Schmitt has determined that its financial statements as of and for the quarterly periods ended from August 31, 2021 through February 28, 2022 (collectively, the "Non-Reliance Periods") included in the associated Form 10-Qs for the periods ended August 31, 2021, November 30, 2021 and February 28, 2022, including the comparative periods, filed with the Securities Exchange Commission (the "SEC"), (1) should no longer be relied upon due to certain errors in the ineffective application of cut-off procedures resulting primarily in the exclusion of certain general and administrative expenses from the statement of operations in the Company's financial statements during the fiscal year ended May 31, 2022 and (2) will require restatement. The Company's preliminary estimate is that the cumulative effect of these errors is a misstatement of $330,203 in under-recognized expenses over the first three quarters of its fiscal year; however such amount is subject to revision as the Company finalizes its analysis. For further information please refer to Schmitt's Current Report on Form 8-K filed with SEC on September 20, 2022.

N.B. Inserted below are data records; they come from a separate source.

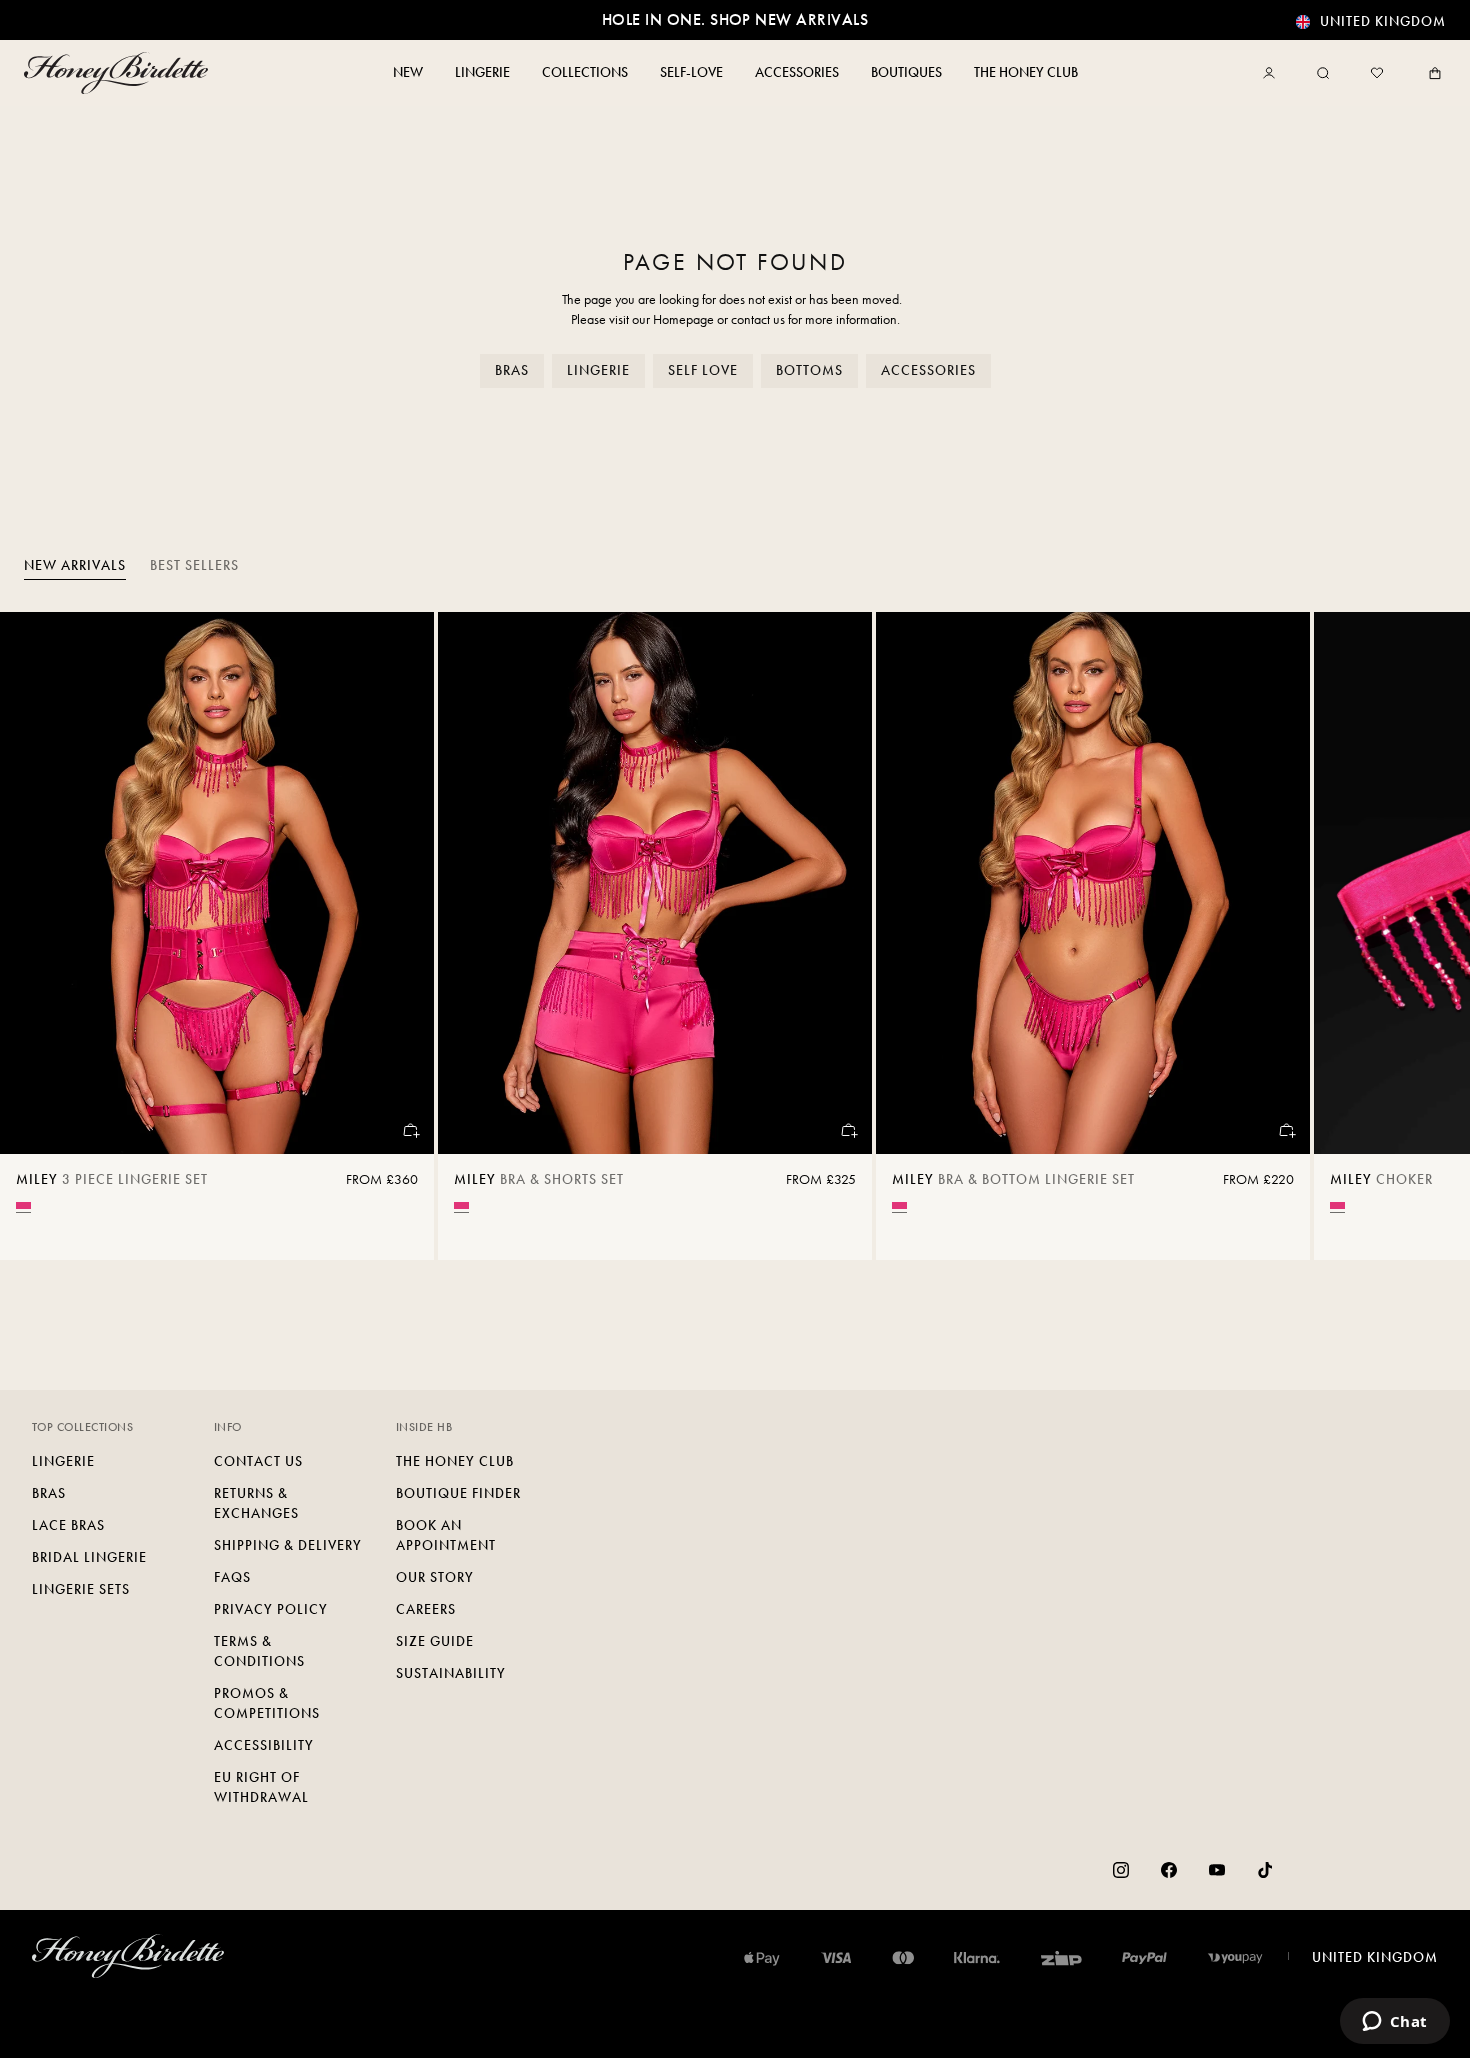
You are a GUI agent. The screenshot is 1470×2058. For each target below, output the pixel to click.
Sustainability (451, 1673)
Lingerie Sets (81, 1589)
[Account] (1273, 73)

On September 17, 2022, the Company received notice of termination of the previously announced non-binding term sheet (the "Term Sheet") with Proton Green, LLC ("Proton Green") regarding the reverse merger with Proton Green and spin-off of Schmitt's Ample Hills business. As a result of the termination the transactions contemplated by the Term Sheet, as described in the Company's press release dated July 20, 2022, will not proceed.